À partir du 20 août 2025, les citoyens de Zambie et du Malawi devront verser une caution pouvant aller jusqu’à 15 000 dollars pour obtenir certains visas touristiques ou d’affaires pour les États-Unis. Cette mesure, annoncée mardi par le département d’État américain, s’inscrit dans le cadre d’un programme pilote voulu par l’administration du président Donald Trump, qui affirme vouloir renforcer le respect des conditions de séjour sur le territoire américain.

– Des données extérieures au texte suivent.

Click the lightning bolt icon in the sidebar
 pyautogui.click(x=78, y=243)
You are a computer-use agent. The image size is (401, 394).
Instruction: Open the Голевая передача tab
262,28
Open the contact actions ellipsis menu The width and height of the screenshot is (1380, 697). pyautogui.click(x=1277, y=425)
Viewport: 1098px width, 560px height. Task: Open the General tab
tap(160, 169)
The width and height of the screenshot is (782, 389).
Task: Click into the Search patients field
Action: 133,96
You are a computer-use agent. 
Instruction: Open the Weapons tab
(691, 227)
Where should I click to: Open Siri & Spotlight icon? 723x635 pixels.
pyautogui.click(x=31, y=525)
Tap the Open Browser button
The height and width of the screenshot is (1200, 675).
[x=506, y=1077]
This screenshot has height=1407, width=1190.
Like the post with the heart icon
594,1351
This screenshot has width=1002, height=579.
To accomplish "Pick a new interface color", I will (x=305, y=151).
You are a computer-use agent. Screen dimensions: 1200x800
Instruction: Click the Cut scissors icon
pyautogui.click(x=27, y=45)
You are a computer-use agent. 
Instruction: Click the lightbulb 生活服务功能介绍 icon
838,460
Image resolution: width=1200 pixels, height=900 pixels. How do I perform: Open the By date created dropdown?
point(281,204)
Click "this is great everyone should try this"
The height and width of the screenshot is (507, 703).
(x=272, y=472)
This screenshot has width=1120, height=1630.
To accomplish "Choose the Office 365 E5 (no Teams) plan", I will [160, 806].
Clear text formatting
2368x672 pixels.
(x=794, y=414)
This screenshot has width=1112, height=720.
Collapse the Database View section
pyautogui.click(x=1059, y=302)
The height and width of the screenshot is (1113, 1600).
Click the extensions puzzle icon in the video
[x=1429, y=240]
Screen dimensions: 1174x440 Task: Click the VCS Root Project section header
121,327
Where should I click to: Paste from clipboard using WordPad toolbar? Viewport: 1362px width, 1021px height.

Selon le communiqué officiel, les voyageurs détenteurs d’un passeport zambien ou malawite et demandant un visa de type B1/B2 — destiné aux séjours temporaires pour affaires ou tourisme — devront s’acquitter d’un dépôt de garantie de 5 000, 10 000 ou 15 000 dollars. Le montant exact sera fixé au moment de l’entretien à l’ambassade ou au consulat américain, en fonction de critères d’éligibilité non précisés publiquement.
Ce programme pilote est présenté comme une mesure dissuasive contre les dépassements de durée de visa, phénomène régulièrement dénoncé par les autorités américaines. La caution versée pourra être remboursée à condition que le voyageur quitte bien le territoire des États-Unis dans les délais légaux. En cas de non-respect des conditions du visa, la somme sera conservée par l’administration.
La décision a immédiatement suscité des critiques de la part d’organisations de défense des droits des migrants, qui dénoncent une discrimination ciblée et une barrière financière injuste. Des responsables africains n’ont pas encore officiellement réagi, mais plusieurs diplomates en poste à Washington ont indiqué étudier les implications de cette mesure sur les relations bilatérales.
Cette initiative s’inscrit dans une série de politiques migratoires plus strictes mises en place par l’administration Trump au cours de son second mandat, notamment à l’égard de pays considérés comme présentant un risque élevé de non-respect des visas. Des dispositifs similaires avaient déjà été testés entre 2020 et 2021, avant d’être abandonnés.
Il reste à voir si ce programme sera élargi à d’autres pays d’Afrique ou d’ailleurs. En attendant, les citoyens zambiens et malawites devront s’attendre à un processus d’obtention de visa considérablement plus coûteux et contraignant à partir de la fin du mois.